> Deine Aufgabe: Übertrage den Satz „Zwischen den einzelnen Bundesländern bestehen erhebliche Unterschiede im Umfang und der ethnischen Struktur der Zuwanderung.“ aus dem Text über Schüler mit Migrationshintergrund ins Englische.

> Lesetext:
^^^^^^^^

2 Die Bildungsbeteiligung und der Bildungserfolg von Schülern mit Migrationshintergrund im nordrhein-west­fälischen Schulwesen

 

In keinem anderen Land hängt der schulische Erfolg so eng mit der sozialen Herkunft zu­sammen wie in Deutschland. Besonders Kinder aus sozial schlechter gestellten Familien und Kinder mit Migrationshintergrund haben es schwer, in der Schule erfolgreich zu sein. Pisa hat gezeigt, dass Deutschland im internationalen Vergleich viel zu spät mit den Bildungsanstren­gungen beginnt. Gerade für Kinder aus Familien mit Migrationshintergrund lassen sich spezi­fische Problemlagen, die im Folgenden näher erläutert werden, identifizieren, welche die schulischen Entwicklungsverläufe beeinträchtigen.[6] Im Weiteren wird nun die Situation der Kinder und Jugendlichen mit Migrationshintergrund in den verschiedenen deutschen Bil­dungsinstitutionen betrachtet. Zwischen den einzelnen Bundesländern bestehen erhebliche Unterschiede im Umfang und der ethnischen Struktur der Zuwanderung. NRW zählt zu einem der Bundesländer mit den meisten 15-Jährigen SuS mit Migrationshintergrund [7] und wird im Folgenden im Fokus der Betrachtung stehen. Dies wird sich an manchen Stellen allerdings als schwierig erweisen, da für einige Aspekte keine landesspezifischen empirischen Auswertun­gen stattgefunden haben. Bei diesen Gesichtspunkten wird die Lage in Deutschland repräsen­tativ für die Lage in NRW dargelegt.

^^^^^^^^

> Ausgelesenes Material:
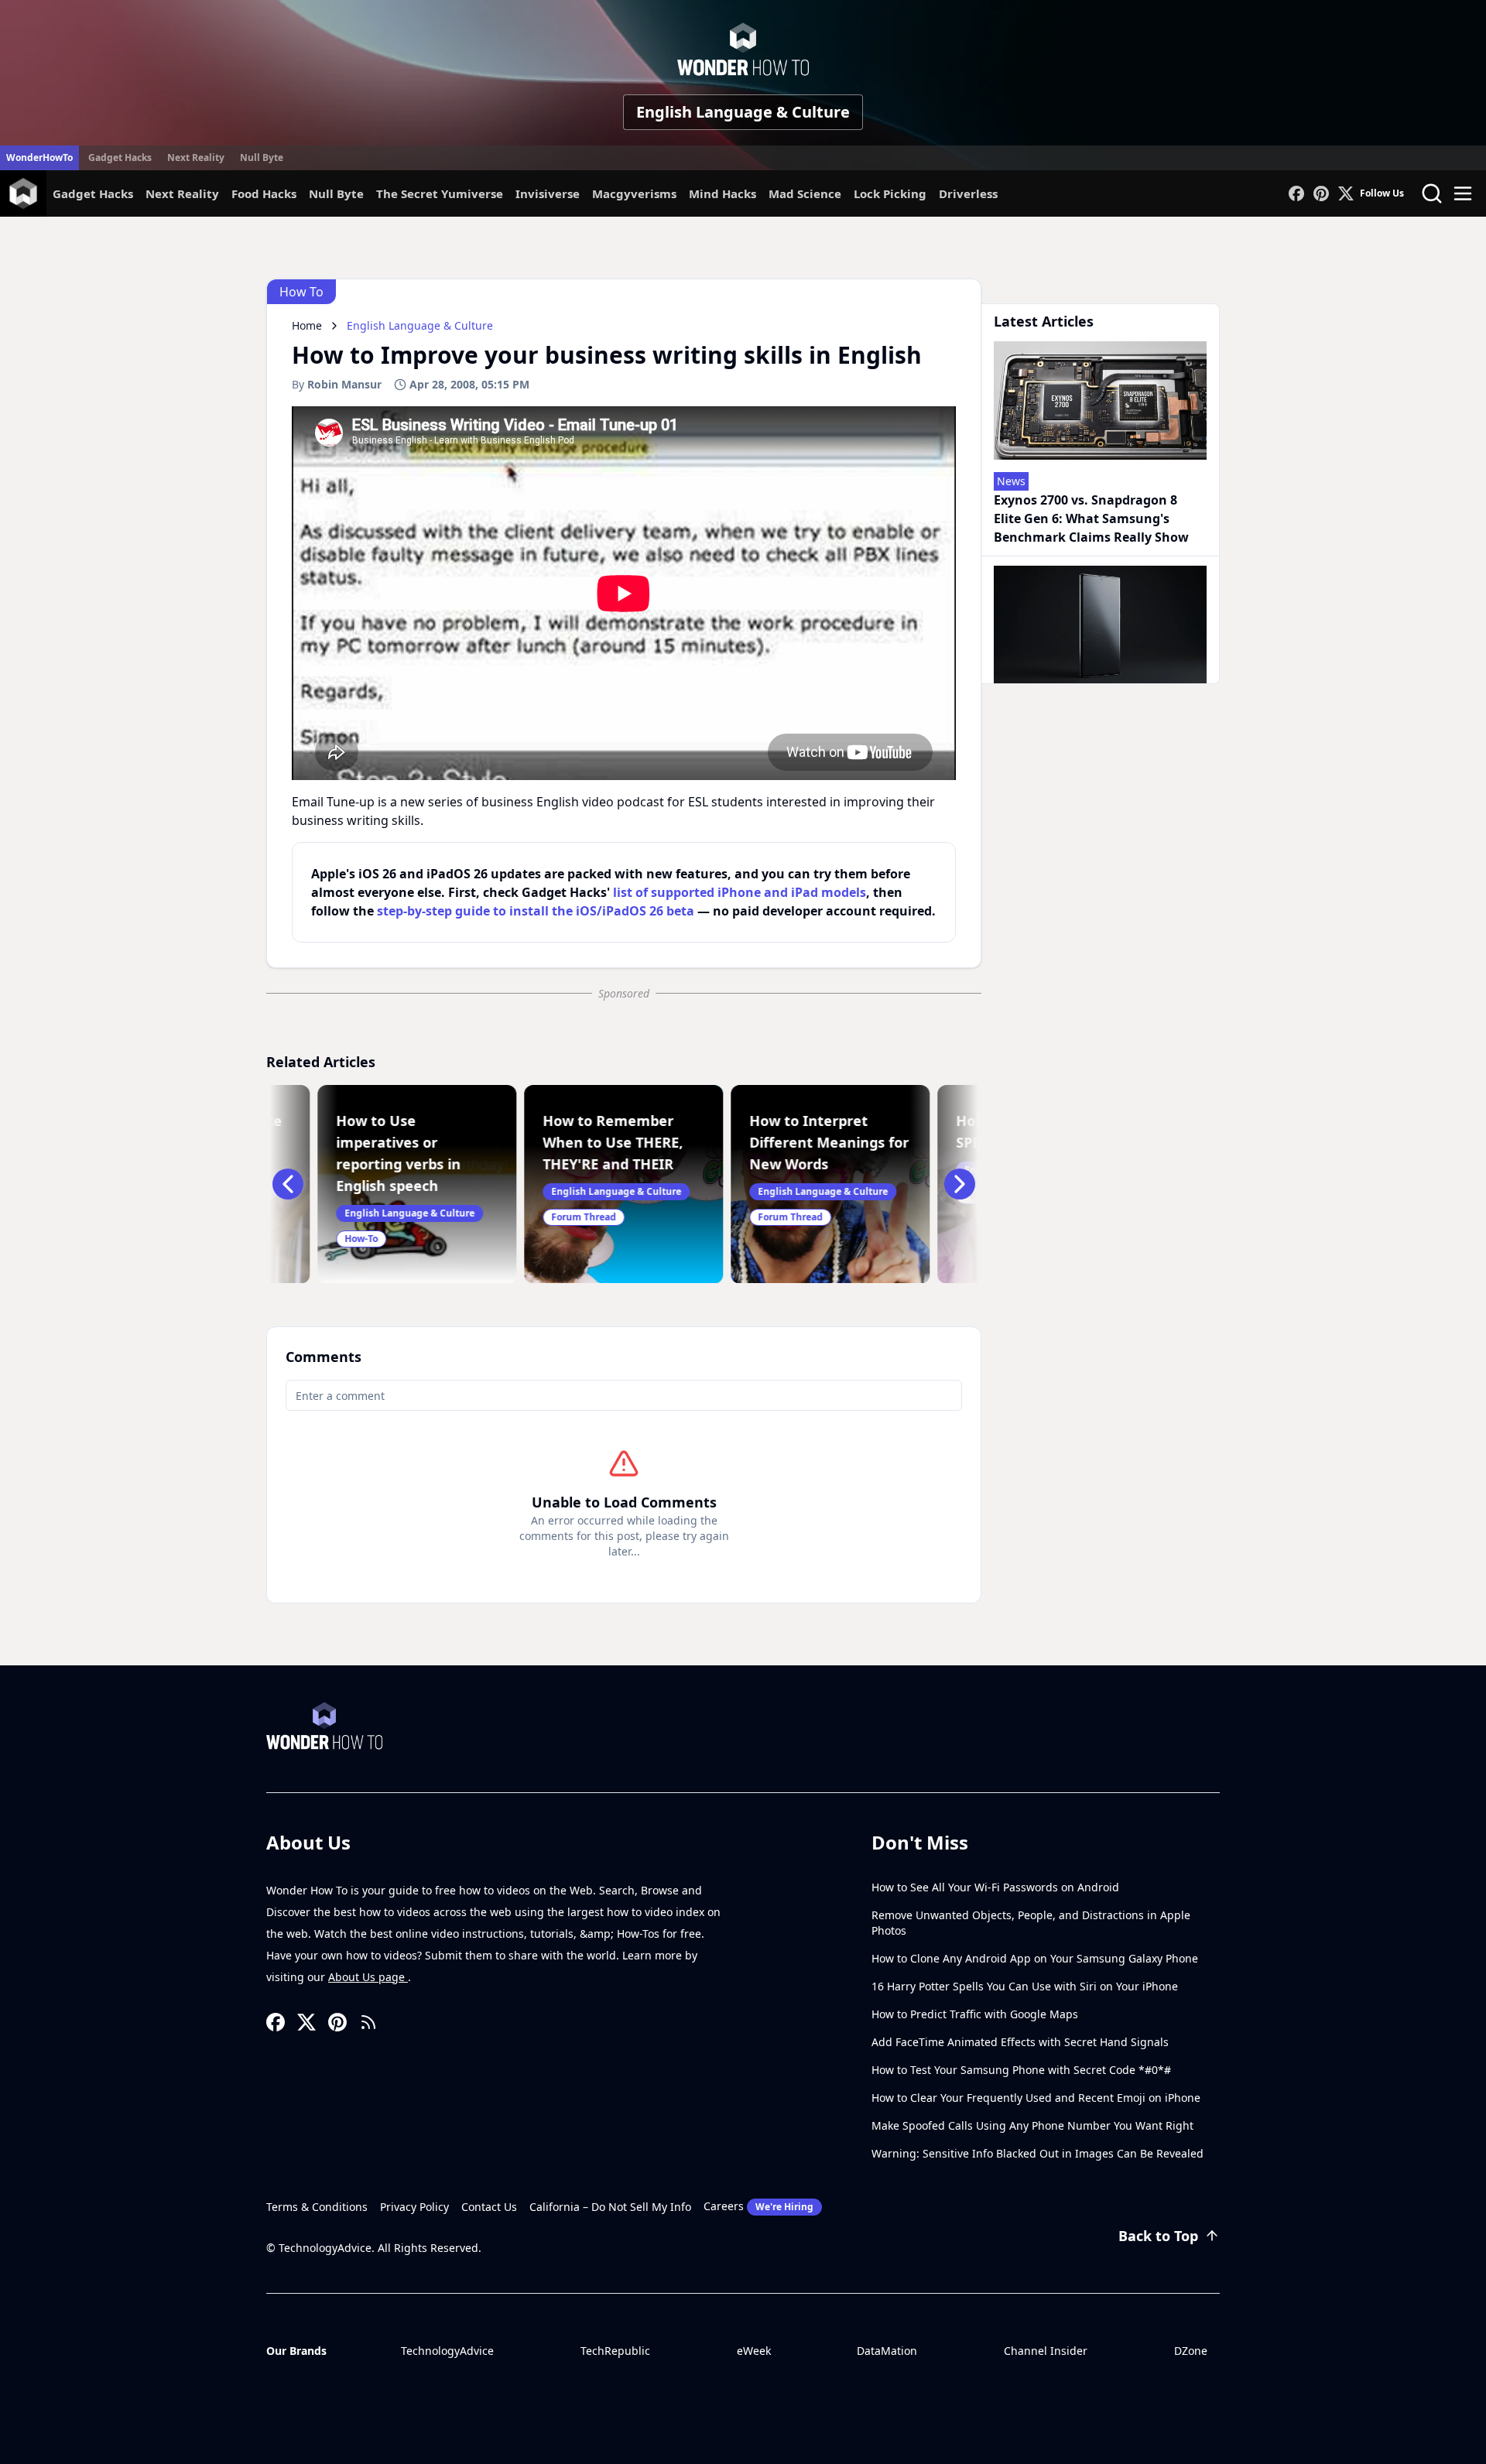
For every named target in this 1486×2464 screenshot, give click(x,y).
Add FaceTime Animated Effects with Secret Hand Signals (1020, 2042)
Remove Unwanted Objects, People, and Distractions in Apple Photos (1030, 1923)
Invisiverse (547, 193)
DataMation (887, 2350)
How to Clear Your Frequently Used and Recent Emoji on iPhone (1035, 2097)
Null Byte (261, 157)
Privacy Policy (414, 2206)
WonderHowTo (39, 157)
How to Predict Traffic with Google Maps (974, 2014)
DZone (1190, 2350)
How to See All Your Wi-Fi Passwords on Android (995, 1887)
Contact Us (489, 2206)
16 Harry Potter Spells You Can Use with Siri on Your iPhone (1024, 1986)
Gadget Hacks (120, 157)
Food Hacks (263, 193)
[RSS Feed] (368, 2022)
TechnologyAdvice (447, 2350)
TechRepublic (615, 2350)
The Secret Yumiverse (439, 193)
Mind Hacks (722, 193)
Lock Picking (890, 193)
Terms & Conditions (317, 2206)
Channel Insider (1045, 2350)
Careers (758, 2206)
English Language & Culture (743, 111)
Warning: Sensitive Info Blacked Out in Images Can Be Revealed (1037, 2153)
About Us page (368, 1976)
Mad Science (805, 193)
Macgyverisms (634, 193)
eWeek (754, 2350)
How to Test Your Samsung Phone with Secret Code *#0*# (1021, 2069)
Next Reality (195, 157)
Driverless (968, 193)
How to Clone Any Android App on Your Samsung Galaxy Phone (1034, 1958)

^^^^^^^^

> Deine Antwort: There are considerable differences between the individual federal states in the scale and ethnic structure of immigration.